*** Aangeleverde gegevens ***

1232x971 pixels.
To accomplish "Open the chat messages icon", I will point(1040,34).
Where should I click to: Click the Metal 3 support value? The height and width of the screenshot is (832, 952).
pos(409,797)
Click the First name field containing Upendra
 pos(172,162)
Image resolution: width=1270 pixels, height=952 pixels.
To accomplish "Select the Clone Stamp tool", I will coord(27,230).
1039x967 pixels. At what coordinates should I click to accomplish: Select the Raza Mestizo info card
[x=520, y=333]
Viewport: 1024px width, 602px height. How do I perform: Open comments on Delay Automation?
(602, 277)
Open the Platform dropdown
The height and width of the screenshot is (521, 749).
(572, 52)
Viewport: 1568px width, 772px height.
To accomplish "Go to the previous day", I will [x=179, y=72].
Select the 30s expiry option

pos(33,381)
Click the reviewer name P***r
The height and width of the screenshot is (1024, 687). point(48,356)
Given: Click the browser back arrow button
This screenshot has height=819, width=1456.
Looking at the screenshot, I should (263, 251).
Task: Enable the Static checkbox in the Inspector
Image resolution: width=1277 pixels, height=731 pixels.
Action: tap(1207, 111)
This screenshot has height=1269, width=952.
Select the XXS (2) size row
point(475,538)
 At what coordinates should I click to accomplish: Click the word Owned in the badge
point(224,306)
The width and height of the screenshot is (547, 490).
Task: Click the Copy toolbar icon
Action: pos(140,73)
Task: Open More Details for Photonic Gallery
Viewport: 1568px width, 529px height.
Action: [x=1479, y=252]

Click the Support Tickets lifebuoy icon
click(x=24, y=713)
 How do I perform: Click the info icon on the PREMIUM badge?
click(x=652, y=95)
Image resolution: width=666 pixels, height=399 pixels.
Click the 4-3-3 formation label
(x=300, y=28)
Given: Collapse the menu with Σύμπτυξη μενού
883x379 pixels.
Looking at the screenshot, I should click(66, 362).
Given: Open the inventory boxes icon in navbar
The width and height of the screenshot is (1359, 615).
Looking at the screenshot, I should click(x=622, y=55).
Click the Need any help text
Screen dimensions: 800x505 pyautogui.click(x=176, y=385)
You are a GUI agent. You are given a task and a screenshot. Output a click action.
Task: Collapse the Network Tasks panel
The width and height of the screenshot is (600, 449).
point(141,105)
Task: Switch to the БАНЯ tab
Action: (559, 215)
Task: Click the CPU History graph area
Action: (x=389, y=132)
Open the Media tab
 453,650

***

■ **Opdracht**
Pik uit de lijst hierboven elke regel met het woord "will" eruit en schrijf die over. Hoofdletters en kleine letters tellen mee.

■ **Antwoord**
To accomplish "Open the chat messages icon", I will point(1040,34).
To accomplish "Select the Clone Stamp tool", I will coord(27,230).
To accomplish "Go to the previous day", I will [x=179, y=72].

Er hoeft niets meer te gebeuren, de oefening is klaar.